Untargeted Metabolomics Workflow > Data pre-processing > Processing DIMS

DIMS

Processing DIMS

Pre-processing direct injection ESI-MS data with MassUp

MassUp is open-source software that provides a GUI for processing MALDI-ToF data (or other 2D MS data like our DI-ESI-MS data). It utilises the MALDIquant algorithms but does not require knowledge of R. It also has some nice visualisations (but is a bit old-school to look at. You probably wouldn’t want to use it to make your figures). Here we just use it for quick processing of the data and a bit of quality control.

These instructions are the same as those for processing MALDI data (an dthe example are the same).

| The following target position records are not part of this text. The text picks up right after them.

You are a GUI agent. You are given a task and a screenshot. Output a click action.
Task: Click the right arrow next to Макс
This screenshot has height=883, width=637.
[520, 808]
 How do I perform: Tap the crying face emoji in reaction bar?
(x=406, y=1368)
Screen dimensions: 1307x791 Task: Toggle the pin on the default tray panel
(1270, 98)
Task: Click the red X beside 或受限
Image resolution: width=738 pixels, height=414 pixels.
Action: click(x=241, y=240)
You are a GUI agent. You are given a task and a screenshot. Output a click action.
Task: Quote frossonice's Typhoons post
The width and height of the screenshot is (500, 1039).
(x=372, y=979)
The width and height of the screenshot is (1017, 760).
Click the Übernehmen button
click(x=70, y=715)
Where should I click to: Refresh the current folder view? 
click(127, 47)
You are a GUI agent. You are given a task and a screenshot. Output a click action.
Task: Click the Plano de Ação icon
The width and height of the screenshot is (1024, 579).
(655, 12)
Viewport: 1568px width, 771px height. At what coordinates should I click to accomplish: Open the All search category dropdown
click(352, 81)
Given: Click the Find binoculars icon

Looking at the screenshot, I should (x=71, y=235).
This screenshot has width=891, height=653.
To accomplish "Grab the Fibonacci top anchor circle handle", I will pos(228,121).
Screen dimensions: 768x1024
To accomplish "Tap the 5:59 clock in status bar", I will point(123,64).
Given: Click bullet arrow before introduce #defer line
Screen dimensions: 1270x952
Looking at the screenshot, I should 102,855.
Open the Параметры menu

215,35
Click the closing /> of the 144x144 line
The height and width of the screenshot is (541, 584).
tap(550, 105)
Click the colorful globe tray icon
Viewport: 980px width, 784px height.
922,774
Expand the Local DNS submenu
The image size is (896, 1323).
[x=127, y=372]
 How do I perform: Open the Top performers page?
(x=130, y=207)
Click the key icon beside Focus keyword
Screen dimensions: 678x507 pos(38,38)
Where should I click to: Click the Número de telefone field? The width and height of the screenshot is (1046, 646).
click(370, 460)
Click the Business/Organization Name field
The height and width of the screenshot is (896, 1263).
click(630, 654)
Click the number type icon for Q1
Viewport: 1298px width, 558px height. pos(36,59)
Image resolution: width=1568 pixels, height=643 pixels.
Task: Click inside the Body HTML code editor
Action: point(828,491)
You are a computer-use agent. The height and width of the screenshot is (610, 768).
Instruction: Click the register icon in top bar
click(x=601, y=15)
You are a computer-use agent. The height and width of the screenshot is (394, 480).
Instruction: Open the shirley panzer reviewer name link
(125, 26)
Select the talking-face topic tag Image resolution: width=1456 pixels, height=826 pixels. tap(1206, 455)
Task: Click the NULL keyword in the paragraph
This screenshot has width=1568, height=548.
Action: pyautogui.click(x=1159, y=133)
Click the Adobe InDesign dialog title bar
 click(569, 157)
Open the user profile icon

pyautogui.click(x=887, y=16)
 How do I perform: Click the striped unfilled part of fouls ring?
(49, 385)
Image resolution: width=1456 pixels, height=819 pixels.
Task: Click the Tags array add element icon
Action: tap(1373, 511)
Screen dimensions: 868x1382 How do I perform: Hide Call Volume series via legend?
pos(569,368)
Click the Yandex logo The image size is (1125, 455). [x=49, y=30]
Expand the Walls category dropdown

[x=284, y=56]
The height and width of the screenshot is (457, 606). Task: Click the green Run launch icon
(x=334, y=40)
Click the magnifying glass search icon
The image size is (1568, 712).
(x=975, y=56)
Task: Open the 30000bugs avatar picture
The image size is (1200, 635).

You may need different parameters but these should be optimised for any experiment anayway.

⚠️ MassUp refers to RAW data a lot but this does NOT mean .RAW files - you need .mzML

📖 The manual and quick start guide are very useful if you want to learn more.

Download MassUp and install on your device

Loading your experimental structure

Open MassUp and click the “import files” icon OR File > Import > Import Files The option of “Labelled” will be automatically selected > OK

Tell MassUp how many treatment groups you have (MassUp calls these “Labels”)

💡 If we have Case vs. Control, we have 2 Labels

Tell MassUp how many samples you have for each Label. You can also rename your Labels at this point (it is possible later too)

💡 If we ran 10 extracts in triplicate for Case and 9 in triplicate for Control, we would have 10 samples for Case and 9 for Control

You will now set up the structure of your data. Click on the green plus sign icon and select all the .mzML files from your first treatment group (Label) > OK Highlight these files using shift + left click. Then click on the grey distribute icon. This will distribute these samples in order into the boxes on the left, assuming you have equal numbers of technical replicates and you technical replicates follow on from each other.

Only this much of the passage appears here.